[Passage proposé]

Les petits villages calmes de Thésée, Pouillé et Monthou-sur-Cher cachent un long et riche passé. L'importance de Tasciaca durant la période romaine et plus particulièrement durant le Haut-Empire tient indéniablement à la présence du Cher, voie fluviale pérenne, dont le rôle a été primordial pour le développement de l'agglomération.

L'essor économique et commercial atteint son apogée dans le courant du 2e siècle, avec des activités artisanales multiples, parmi lesquelles l'activité potière domine largement, et un réseau d'échanges commerciaux permettant l'importation d'objets, en provenance de Gaule du sud (céramiques sigillées) et de Gaule centrale (céramiques sigillées, céramiques à parois fines, mortiers, vaisselle en bronze...), et l'exportation des céramiques produites localement, dont l'aire de diffusion s'étend jusqu'à l'embouchure de la Loire.

[Données fournies]
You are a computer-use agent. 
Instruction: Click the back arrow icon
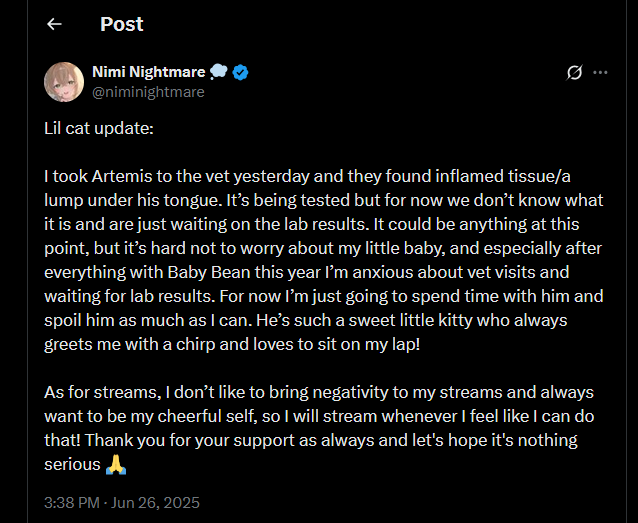(x=54, y=24)
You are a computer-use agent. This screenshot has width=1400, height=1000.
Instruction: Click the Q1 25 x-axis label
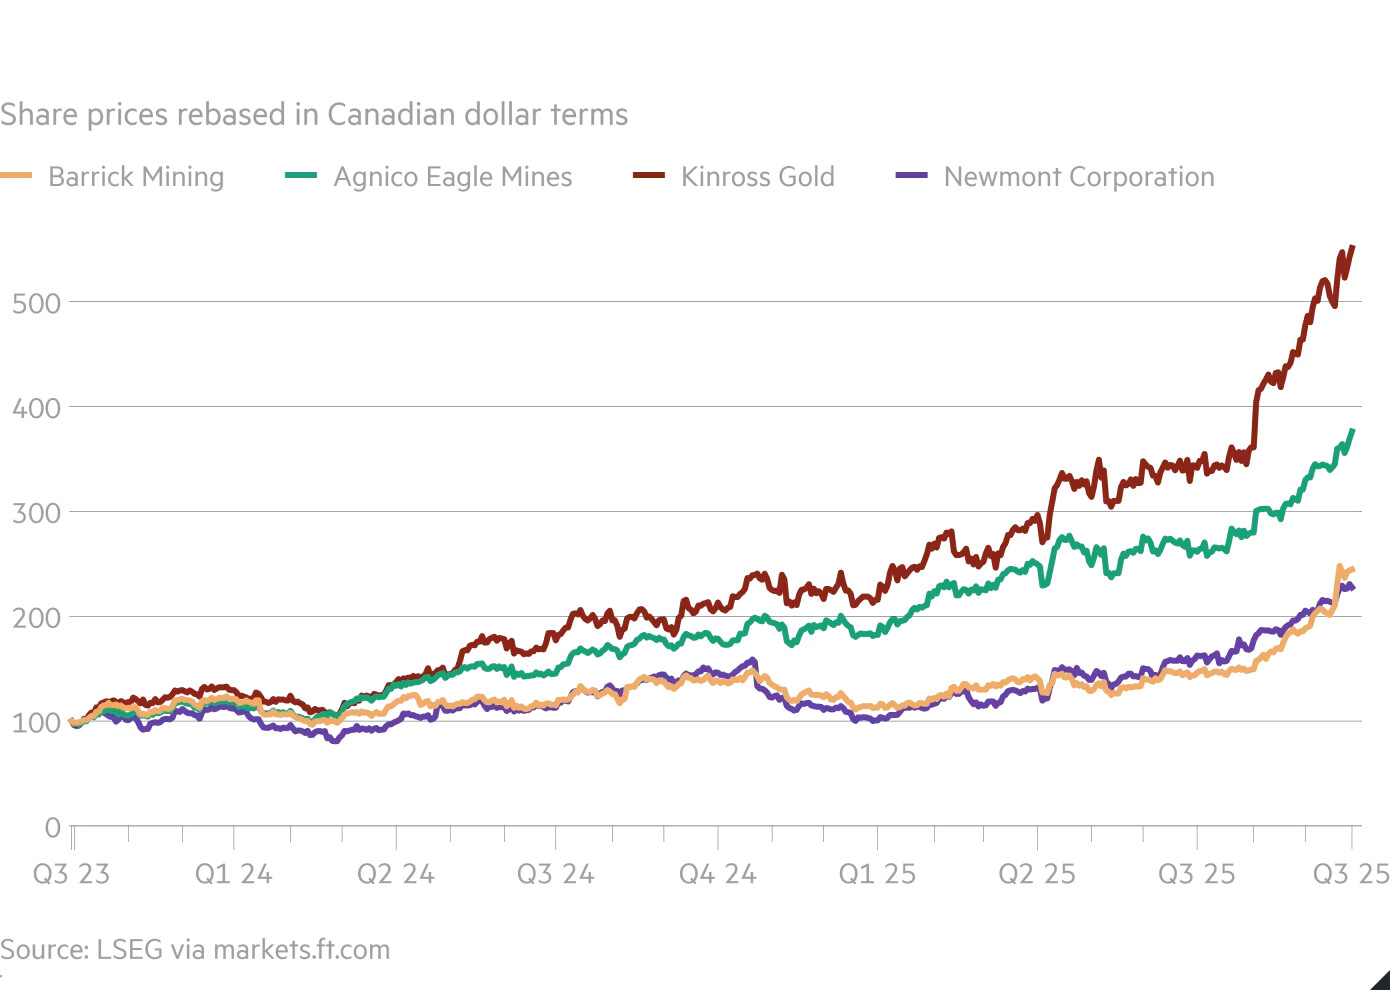877,874
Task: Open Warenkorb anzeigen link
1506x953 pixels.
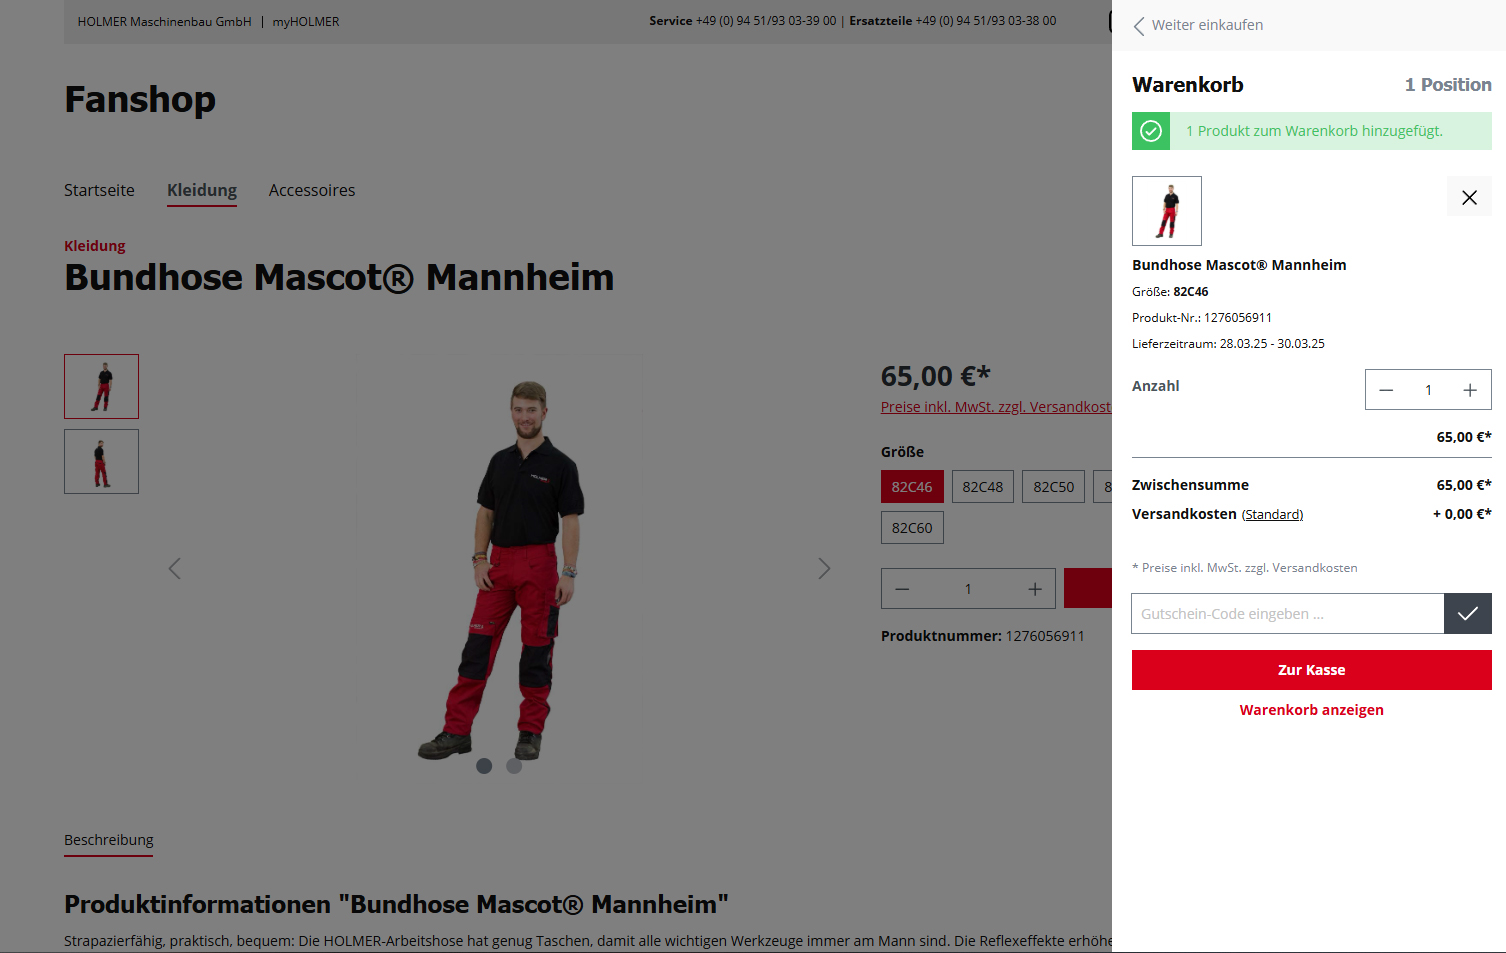Action: tap(1312, 710)
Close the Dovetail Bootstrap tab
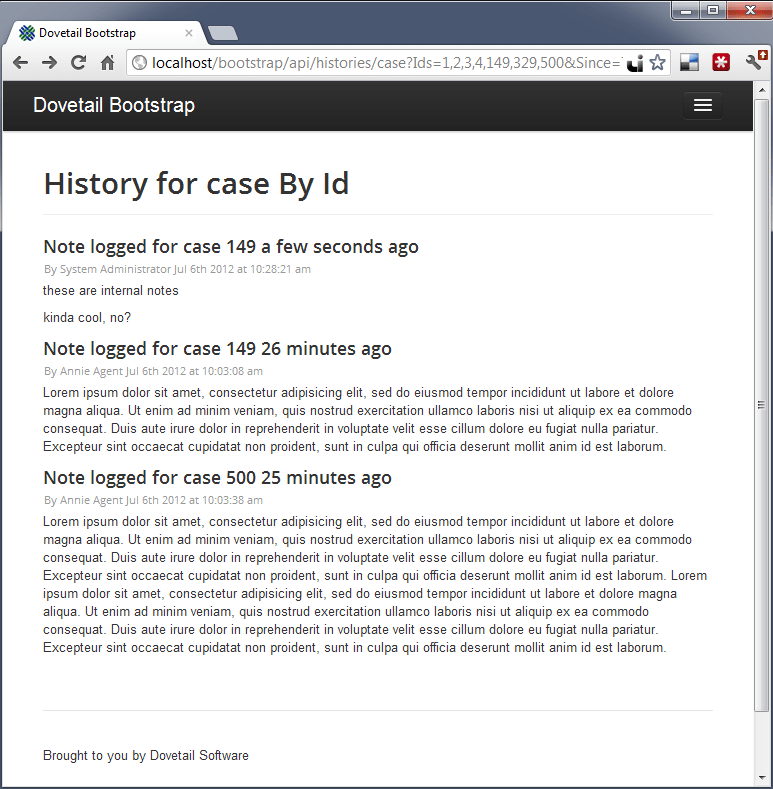The image size is (773, 789). [x=189, y=33]
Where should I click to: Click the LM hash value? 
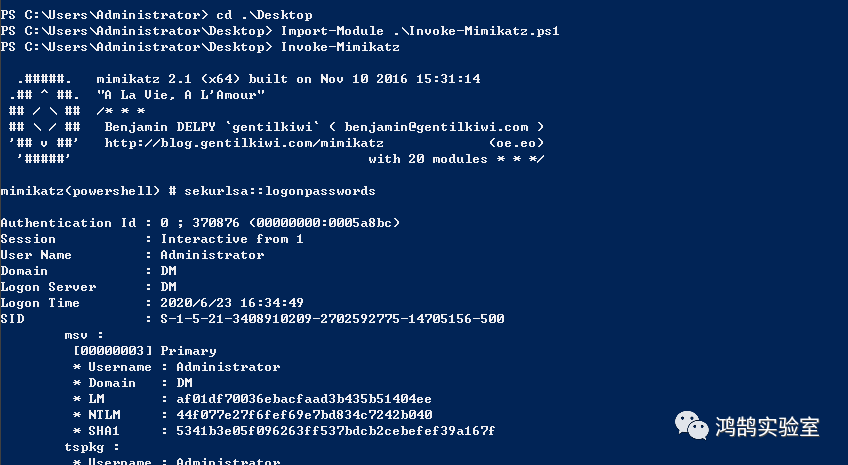pos(296,399)
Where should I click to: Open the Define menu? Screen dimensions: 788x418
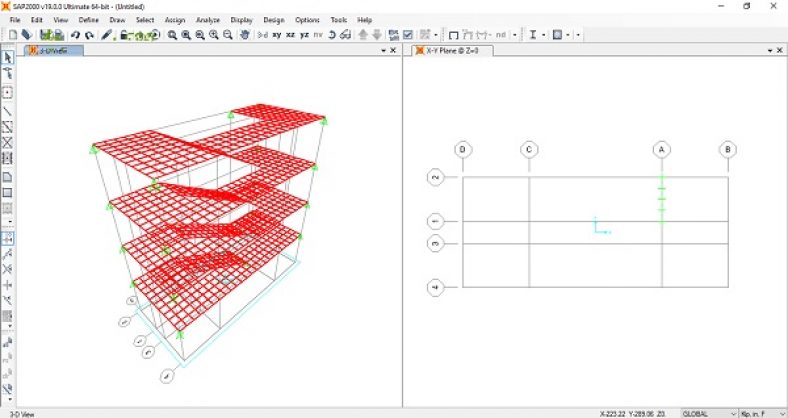[x=89, y=20]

[Actions demandées]
A: Répondez brièvement à ces questions sur le passage consacré à Tasciaca :
(i) Quel cours d'eau y est qualifié de voie fluviale pérenne ?
(ii) Dans le courant de quel siècle l'essor économique et commercial atteint-il son apogée ?
(iii) Jusqu'où s'étend l'aire de diffusion des céramiques produites localement ?
B: Dans les entrées, recopiez les lignes allant de celle qui contient « Where should I click to: Open » jusqu'à la dernière en renommant « Define » en « Format », sans rien modifier d'autre et sans reprendre les images.
Le passage et les entrées n'ont aucun lien entre eux.

[Réponses aux exercices]
A:
(i) Le Cher.
(ii) Le 2e siècle.
(iii) Jusqu'à l'embouchure de la Loire.

B:
Where should I click to: Open the Format menu? Screen dimensions: 788x418
[x=89, y=20]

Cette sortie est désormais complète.